Emprisonné en Arabie saoudite pour avoir critiqué le régime, Raif Badawi aurait récemment fait l’objet d’une tentative d’assassinat, a annoncé sa femme, Ensaf Haidar. Du Canada –où elle est réfugiée avec leurs trois enfants–, Mme Haidar revient pour Sputnik sur les conditions de détention de son mari et confie être très inquiète.

Malgré les nombreuses démarches pour le faire libérer, les choses ne semblent pas s’améliorer pour le blogueur saoudien Raif Badawi, emprisonné depuis 2012 après avoir été accusé d’apostasie et d’insulte à l’islam.

Devenu une figure de proue de la liberté d’expression dans le monde, il a été condamné à une peine de dix ans d’emprisonnement et à recevoir 1.000 coups de fouet, conformément aux lois islamiques en vigueur. Il en a reçu 50 jusqu’à présent.

Après avoir entamé plusieurs grèves de la faim pour dénoncer sa détention, voilà que Raif Badawi aurait fait l’objet d’une tentative d’assassinat en prison, a annoncé sa femme, Ensaf Haidar, sur Twitter.

«Mon mari, Raif Badawi, a fait l’objet d’une tentative d’assassinat à l’intérieur de la prison par un prisonnier qui avait été arrêté parce qu’il était membre d’un groupe terroriste. L’affaire a été renvoyée au parquet.»

En entrevue avec Sputnik, Mme Haidar précise d’emblée qu’elle ne connaît toujours pas les circonstances exactes de cette tentative de meurtre en raison de ses communications très limitées et surveillées avec son mari. Les événements seraient survenus il y a quelques semaines. Ensaf Haidar est présidente et co-fondatrice, avec Évelyne Abitbol, de la Fondation Raif Badawi pour la liberté, organisation active sur toute la planète.

«Je n’ai pas encore beaucoup de détails jusqu’à présent.
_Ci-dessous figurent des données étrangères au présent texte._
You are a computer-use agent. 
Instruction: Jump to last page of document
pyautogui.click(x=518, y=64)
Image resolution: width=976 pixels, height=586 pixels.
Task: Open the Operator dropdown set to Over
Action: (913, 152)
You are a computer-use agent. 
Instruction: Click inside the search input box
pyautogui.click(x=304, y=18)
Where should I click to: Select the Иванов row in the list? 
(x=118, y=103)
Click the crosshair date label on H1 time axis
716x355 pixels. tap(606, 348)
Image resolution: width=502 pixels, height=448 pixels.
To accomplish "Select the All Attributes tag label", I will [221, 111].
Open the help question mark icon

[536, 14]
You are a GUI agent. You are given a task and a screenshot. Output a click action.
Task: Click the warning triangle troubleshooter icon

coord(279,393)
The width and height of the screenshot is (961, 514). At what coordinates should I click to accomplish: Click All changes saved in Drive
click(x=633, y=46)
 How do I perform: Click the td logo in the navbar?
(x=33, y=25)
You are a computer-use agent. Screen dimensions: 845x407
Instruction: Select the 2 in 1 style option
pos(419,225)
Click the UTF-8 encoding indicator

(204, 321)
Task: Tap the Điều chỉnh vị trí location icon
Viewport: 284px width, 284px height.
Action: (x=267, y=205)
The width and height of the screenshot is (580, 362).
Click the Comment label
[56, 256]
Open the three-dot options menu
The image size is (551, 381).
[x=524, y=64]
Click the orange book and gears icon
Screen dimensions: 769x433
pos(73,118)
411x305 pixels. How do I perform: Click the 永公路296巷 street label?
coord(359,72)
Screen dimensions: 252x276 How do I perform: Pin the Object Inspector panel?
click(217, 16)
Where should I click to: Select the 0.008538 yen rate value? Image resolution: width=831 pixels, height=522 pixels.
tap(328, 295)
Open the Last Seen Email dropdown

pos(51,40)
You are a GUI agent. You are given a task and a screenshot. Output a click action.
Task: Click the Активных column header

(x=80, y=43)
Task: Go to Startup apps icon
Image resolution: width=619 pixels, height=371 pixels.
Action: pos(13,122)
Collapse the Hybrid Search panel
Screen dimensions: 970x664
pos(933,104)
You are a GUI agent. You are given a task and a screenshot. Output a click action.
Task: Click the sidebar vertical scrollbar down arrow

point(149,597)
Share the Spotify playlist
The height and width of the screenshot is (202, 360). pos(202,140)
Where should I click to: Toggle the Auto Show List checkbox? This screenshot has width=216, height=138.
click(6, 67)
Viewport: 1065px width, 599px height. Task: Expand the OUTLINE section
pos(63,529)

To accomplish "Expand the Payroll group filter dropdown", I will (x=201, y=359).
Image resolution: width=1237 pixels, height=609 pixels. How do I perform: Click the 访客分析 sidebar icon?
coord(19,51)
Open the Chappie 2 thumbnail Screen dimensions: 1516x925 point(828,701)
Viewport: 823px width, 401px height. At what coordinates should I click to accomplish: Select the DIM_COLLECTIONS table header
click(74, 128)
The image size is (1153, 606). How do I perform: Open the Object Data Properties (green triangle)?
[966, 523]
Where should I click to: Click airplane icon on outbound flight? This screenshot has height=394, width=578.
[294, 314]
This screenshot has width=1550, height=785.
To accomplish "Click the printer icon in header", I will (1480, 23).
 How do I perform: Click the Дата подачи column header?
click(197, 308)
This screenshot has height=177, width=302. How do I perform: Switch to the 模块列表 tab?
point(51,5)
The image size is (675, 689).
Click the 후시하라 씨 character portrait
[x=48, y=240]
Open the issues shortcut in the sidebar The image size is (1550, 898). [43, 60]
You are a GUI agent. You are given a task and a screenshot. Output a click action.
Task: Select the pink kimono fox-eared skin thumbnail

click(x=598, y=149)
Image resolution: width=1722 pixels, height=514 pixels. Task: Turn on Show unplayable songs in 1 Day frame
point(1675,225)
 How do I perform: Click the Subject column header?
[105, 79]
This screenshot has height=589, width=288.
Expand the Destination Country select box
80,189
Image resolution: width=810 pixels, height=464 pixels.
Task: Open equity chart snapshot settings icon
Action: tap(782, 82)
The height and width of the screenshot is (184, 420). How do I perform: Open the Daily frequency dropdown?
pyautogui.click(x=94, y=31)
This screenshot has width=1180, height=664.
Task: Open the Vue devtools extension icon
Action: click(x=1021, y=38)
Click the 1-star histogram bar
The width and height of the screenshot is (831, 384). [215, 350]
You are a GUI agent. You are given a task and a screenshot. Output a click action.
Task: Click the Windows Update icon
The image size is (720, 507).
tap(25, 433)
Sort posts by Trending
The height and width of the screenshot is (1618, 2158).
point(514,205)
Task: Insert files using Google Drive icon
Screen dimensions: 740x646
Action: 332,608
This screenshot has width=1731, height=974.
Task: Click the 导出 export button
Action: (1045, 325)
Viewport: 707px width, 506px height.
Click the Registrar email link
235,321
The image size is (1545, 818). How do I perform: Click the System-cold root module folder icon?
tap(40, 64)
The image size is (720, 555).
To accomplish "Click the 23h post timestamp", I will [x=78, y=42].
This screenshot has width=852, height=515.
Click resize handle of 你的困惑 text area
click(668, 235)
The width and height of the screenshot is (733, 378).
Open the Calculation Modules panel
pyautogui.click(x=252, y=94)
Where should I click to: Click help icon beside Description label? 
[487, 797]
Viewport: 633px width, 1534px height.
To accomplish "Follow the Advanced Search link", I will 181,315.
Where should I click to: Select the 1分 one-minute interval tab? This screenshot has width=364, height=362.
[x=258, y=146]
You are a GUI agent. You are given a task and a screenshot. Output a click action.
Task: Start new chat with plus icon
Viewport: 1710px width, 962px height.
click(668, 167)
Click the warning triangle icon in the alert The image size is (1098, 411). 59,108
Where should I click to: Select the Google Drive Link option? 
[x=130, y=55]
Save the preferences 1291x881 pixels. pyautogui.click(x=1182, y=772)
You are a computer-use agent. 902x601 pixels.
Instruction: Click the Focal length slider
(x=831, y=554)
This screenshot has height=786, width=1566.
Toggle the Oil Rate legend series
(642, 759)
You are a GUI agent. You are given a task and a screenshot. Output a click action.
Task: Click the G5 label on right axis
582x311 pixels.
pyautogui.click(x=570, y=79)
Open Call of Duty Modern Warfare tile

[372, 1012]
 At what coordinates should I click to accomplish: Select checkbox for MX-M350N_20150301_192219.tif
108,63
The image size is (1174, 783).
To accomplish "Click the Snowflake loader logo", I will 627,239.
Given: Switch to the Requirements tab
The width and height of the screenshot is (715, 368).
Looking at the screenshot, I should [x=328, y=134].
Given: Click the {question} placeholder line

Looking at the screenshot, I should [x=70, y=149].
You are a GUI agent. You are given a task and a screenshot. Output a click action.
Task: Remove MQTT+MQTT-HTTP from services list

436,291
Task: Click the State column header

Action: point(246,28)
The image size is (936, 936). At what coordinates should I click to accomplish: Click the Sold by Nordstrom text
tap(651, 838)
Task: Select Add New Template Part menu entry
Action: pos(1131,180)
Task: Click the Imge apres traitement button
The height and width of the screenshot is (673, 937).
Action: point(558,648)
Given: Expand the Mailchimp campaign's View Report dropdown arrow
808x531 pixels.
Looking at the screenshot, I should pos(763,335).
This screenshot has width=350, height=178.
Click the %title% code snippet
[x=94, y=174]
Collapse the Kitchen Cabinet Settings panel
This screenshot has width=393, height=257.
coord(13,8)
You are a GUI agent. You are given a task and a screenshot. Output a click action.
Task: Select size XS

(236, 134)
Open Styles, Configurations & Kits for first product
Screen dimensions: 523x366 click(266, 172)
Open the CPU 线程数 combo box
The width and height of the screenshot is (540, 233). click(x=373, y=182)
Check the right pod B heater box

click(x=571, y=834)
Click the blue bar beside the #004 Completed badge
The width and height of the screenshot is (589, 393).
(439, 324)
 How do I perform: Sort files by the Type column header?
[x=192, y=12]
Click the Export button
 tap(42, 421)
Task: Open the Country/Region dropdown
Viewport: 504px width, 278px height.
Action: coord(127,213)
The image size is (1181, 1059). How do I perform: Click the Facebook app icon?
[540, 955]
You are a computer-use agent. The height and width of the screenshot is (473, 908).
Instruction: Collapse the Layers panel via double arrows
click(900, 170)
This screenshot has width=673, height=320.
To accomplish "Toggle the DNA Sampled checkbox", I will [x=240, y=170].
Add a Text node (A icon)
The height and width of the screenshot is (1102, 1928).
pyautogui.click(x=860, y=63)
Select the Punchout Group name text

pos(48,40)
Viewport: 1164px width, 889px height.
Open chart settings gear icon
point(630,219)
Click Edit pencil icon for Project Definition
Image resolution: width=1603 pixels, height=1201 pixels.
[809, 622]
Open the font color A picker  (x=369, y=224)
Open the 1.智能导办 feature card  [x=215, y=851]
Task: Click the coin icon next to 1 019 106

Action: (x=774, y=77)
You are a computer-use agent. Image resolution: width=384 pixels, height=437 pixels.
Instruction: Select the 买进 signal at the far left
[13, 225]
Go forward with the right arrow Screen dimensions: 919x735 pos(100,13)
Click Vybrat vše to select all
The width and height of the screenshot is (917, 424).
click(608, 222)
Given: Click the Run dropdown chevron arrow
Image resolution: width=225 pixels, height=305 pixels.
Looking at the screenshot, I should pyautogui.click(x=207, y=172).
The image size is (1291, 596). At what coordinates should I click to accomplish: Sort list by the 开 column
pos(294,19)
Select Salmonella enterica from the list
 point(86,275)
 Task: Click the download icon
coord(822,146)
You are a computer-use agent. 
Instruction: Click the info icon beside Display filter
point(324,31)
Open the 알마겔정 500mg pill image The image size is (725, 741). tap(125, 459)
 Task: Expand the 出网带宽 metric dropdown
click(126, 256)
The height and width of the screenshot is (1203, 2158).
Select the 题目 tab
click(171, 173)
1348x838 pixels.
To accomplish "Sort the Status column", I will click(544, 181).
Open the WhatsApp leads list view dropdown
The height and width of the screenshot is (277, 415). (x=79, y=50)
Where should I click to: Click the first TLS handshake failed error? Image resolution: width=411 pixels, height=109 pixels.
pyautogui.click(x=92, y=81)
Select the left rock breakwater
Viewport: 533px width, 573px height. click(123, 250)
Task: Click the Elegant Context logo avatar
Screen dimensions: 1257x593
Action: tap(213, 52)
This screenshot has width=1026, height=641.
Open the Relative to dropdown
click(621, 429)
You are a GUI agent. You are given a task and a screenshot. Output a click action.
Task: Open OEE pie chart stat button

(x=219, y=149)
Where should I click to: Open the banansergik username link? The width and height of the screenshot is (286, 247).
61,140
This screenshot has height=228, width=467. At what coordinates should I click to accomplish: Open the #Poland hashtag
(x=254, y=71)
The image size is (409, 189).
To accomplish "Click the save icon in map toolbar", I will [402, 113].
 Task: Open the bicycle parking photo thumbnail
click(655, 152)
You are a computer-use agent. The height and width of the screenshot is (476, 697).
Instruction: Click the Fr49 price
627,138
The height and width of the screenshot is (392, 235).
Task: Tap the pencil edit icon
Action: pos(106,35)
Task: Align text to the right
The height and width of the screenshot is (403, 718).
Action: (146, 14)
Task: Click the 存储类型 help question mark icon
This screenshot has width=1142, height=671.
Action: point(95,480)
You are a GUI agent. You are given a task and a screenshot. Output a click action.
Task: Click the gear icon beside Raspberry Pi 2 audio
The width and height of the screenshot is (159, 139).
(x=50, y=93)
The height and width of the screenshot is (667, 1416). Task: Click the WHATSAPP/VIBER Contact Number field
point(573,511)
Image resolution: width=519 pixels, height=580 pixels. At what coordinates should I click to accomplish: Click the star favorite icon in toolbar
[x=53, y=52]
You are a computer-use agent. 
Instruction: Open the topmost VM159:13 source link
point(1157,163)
Mon mari Raif Badawi est resté pendant six mois dans une cellule isolée avant de retourner il y a deux mois dans une cellule normale, où il y a plusieurs autres prisonniers. Ce sont tous des criminels», souligne Ensaf Haidar au micro de Sputnik.

La présidente de la Fondation Raif Badawi pour la liberté explique que son mari a entamé une nouvelle grève de la faim depuis les événements en question. Même si elle craint la détérioration de l’état de santé de son mari, elle estime qu’il s’agit pour lui de la seule manière de défendre ses droits. «Je ne sais pas si c’est la bonne stratégie, mais c’est la seule stratégie», laisse-t-elle tomber.

Situation aggravée par le coronavirus

Fin 2019, pendant un certain temps, les autorités avaient retiré au célèbre blogueur l’accès à ses médicaments contre l’hypertension, maladie dont il souffre. Raif Badawi aurait également les reins fragiles, confie Ensaf Haidar. Dans ce contexte, le Covid-19 représente un risque supplémentaire pour lui, estime-t-elle:

«Je m’inquiète beaucoup pour lui, d’autant plus qu’il n’a pas une bonne santé. C’est trop grave pour lui. C’est de pire en pire. Avec le coronavirus, je ne sais pas ce qui peut arriver, parce que tous les prisonniers sont mélangés et ils sont nombreux dans chaque cellule […]. Les risques de contamination sont élevés. Dans les salles communes, il y a plus de 80 personnes. C’est trop dangereux pour lui là-bas», poursuit-elle.

Depuis plusieurs années déjà, Ensaf Haidar fait des démarches auprès du gouvernement canadien pour que ce dernier fasse pression sur Riyad en vue de faire libérer son mari et de le rapatrier au Canada, où se trouve toute sa famille proche. Ces démarches n’ont toujours pas abouti. Le temps presse, surtout qu’elle considère qu’il n’y a pas eu «d’amélioration pour les prisonniers d’opinion» en Arabie saoudite depuis l’arrivée au pouvoir du prince hériter Mohammed ben Salmane, en juin 2017.

«Je n’ai toujours aucune réponse du gouvernement canadien concernant mes demandes […] Raif Badawi terminera sa peine de dix ans dans environ un an et demi. Par contre, ensuite, il lui sera interdit de quitter le territoire pour une autre période de dix ans. Je crains que sa sécurité soit encore menacée à sa sortie. Nous, sa famille, nous ne pourrons pas non plus aller lui rendre visite, car ce serait aussi dangereux pour nous», précise Mme Haidar.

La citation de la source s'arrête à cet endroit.